• [What the task requires]:
The material below holds a span beginning at the line with "Task: Hide the Spring Outing.png layer" and ending at the line with "Task: Open 告警记录 in the sidebar". Quote that span exactly, both ends included, and only that span.

━━━━━ Data in this exercise ━━━━━

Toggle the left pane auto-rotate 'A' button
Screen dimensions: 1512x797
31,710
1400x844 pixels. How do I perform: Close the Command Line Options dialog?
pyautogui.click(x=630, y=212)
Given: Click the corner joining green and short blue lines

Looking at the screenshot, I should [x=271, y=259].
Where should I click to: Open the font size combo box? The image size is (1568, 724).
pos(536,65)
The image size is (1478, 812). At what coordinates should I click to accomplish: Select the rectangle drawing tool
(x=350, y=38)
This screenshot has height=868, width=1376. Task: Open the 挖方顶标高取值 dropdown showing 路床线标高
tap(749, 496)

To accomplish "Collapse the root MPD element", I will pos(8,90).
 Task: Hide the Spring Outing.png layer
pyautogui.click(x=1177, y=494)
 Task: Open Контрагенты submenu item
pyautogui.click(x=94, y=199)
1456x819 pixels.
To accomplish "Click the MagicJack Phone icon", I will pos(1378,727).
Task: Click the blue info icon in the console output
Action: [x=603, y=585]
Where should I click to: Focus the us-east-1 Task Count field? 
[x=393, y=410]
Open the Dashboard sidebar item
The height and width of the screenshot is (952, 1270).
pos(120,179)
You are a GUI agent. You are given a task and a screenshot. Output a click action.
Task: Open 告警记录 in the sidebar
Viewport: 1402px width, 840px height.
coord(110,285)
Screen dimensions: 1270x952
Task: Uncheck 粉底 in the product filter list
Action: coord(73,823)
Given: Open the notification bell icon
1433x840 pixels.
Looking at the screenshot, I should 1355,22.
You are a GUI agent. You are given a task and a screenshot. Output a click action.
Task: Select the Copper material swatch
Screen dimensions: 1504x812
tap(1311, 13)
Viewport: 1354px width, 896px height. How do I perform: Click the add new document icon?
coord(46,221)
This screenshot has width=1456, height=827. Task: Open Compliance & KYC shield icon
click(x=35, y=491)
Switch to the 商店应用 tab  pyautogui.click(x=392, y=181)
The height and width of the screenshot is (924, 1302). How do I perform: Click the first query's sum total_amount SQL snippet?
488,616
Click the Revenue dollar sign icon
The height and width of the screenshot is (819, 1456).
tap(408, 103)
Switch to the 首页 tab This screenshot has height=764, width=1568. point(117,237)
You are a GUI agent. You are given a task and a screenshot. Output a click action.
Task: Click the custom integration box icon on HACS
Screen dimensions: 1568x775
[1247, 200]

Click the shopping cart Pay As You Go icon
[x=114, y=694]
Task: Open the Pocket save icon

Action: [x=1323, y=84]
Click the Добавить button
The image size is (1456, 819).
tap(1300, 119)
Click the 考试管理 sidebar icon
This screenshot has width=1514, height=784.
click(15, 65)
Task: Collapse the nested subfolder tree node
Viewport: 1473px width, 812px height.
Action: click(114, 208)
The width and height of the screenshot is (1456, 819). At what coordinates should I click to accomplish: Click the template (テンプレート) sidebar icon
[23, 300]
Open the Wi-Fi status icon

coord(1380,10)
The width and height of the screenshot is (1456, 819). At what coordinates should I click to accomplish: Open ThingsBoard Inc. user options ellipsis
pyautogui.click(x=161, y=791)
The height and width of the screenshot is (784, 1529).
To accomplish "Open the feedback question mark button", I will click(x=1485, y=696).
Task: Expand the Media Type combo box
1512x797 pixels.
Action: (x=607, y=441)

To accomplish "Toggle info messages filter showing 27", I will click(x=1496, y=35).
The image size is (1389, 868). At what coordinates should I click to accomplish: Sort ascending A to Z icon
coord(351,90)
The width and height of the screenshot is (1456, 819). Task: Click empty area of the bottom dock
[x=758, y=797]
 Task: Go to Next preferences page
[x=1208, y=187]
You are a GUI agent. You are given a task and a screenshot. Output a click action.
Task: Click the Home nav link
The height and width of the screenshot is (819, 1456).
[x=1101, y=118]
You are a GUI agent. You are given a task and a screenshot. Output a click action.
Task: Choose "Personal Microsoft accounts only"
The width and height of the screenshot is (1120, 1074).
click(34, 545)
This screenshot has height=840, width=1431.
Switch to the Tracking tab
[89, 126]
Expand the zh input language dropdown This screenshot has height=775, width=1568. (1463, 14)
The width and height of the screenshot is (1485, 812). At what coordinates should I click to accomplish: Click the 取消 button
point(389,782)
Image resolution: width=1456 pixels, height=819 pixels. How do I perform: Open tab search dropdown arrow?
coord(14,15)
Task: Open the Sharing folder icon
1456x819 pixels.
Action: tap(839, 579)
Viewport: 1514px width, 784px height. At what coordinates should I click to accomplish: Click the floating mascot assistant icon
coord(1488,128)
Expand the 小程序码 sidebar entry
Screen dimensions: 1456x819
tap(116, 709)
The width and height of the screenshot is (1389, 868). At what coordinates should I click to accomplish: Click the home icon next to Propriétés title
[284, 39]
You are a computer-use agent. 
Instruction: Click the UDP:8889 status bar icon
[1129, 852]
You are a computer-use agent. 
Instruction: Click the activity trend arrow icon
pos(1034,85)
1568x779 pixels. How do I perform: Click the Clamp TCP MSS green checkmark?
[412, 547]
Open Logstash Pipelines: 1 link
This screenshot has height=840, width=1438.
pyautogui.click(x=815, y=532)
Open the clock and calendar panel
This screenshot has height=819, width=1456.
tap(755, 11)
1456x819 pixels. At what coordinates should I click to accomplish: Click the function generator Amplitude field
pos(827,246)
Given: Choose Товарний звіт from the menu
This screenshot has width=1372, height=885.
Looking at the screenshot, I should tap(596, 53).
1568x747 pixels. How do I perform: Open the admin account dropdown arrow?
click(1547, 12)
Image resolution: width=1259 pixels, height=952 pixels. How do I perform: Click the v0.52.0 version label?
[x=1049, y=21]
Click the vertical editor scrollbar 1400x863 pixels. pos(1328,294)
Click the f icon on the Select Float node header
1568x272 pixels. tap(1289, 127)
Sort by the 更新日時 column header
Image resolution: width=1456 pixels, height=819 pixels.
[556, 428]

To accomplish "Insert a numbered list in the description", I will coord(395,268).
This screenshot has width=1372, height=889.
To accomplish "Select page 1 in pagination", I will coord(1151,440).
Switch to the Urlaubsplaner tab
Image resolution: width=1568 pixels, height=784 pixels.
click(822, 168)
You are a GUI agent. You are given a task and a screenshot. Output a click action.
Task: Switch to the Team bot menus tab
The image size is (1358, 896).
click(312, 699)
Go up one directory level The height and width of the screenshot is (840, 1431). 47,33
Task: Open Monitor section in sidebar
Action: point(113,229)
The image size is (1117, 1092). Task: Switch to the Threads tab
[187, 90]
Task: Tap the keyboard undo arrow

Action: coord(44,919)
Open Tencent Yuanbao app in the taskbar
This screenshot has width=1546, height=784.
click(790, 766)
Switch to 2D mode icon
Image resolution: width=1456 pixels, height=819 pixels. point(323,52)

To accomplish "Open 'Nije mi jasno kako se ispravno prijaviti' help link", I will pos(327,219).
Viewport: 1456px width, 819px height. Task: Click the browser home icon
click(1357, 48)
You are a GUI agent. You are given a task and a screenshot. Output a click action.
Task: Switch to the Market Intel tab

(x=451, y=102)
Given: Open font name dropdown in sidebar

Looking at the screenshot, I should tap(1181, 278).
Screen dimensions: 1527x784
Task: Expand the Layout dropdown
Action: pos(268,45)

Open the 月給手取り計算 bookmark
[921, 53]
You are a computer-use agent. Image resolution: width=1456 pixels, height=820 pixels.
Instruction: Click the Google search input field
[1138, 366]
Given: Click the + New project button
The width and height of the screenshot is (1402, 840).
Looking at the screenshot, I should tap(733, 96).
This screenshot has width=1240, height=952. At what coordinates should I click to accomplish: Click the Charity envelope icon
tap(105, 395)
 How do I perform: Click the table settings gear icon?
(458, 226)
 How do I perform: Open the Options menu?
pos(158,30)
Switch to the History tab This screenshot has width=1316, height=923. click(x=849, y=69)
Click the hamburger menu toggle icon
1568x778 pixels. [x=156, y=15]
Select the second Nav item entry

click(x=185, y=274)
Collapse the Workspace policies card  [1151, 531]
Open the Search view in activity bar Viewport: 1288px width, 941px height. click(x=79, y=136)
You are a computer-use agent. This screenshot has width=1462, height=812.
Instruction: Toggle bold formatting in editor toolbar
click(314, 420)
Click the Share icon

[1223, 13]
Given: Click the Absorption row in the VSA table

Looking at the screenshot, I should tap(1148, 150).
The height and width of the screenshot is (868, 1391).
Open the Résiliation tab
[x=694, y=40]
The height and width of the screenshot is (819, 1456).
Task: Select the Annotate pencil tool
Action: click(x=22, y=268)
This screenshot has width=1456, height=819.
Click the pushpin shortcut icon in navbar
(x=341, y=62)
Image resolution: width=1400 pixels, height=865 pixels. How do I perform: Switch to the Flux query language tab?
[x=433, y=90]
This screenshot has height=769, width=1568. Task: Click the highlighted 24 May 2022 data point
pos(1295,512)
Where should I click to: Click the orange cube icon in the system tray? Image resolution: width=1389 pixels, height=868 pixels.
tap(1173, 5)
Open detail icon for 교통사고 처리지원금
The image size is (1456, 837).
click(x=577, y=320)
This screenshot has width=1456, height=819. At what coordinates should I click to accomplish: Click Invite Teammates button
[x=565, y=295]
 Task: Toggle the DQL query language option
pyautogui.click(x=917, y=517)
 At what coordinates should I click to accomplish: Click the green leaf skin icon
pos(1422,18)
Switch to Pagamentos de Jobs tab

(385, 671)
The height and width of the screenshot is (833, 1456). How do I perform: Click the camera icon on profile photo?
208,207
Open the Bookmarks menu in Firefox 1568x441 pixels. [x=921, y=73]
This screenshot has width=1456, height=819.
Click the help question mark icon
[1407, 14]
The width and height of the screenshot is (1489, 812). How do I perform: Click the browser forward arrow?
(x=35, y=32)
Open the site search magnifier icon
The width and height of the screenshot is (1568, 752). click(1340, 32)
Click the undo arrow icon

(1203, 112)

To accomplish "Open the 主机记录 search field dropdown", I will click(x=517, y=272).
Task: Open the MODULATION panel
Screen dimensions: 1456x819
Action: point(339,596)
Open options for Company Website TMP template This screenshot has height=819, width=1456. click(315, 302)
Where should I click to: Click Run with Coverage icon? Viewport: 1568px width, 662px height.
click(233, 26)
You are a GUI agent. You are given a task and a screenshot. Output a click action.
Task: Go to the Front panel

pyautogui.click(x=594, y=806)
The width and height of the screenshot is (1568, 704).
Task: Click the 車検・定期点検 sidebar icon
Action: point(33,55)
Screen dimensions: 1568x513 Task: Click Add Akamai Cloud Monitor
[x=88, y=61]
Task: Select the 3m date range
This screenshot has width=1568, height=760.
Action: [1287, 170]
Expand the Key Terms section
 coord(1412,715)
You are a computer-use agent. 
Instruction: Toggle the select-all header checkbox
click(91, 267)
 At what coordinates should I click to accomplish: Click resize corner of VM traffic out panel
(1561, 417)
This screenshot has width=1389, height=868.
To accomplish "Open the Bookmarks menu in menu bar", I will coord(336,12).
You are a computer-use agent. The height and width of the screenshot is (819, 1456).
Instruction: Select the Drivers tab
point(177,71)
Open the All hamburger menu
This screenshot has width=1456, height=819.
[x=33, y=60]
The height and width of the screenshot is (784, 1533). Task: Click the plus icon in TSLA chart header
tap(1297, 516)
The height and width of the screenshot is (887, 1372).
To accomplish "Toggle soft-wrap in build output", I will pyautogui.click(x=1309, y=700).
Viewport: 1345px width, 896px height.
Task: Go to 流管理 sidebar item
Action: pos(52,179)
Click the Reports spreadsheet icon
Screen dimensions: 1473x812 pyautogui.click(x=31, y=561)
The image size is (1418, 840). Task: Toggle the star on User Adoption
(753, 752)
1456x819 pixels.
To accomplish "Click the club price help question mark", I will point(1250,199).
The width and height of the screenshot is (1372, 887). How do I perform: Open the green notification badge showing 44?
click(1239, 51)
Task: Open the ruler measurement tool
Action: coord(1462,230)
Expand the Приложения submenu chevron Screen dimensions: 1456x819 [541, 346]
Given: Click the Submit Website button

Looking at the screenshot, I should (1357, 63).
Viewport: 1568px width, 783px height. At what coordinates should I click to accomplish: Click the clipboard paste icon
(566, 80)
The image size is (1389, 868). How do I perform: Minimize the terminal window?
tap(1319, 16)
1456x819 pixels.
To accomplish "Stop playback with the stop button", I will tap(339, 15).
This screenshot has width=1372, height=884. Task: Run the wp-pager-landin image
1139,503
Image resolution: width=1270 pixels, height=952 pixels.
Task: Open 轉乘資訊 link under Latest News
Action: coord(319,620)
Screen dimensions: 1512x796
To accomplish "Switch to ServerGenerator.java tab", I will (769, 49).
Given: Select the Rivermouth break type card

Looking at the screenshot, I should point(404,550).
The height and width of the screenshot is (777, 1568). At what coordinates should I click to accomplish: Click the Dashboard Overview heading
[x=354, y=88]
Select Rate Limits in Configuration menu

━━━━━

• [Response to the task]:
 Task: Hide the Spring Outing.png layer
pyautogui.click(x=1177, y=494)
 Task: Open Контрагенты submenu item
pyautogui.click(x=94, y=199)
1456x819 pixels.
To accomplish "Click the MagicJack Phone icon", I will pos(1378,727).
Task: Click the blue info icon in the console output
Action: [x=603, y=585]
Where should I click to: Focus the us-east-1 Task Count field? 
[x=393, y=410]
Open the Dashboard sidebar item
The height and width of the screenshot is (952, 1270).
pos(120,179)
You are a GUI agent. You are given a task and a screenshot. Output a click action.
Task: Open 告警记录 in the sidebar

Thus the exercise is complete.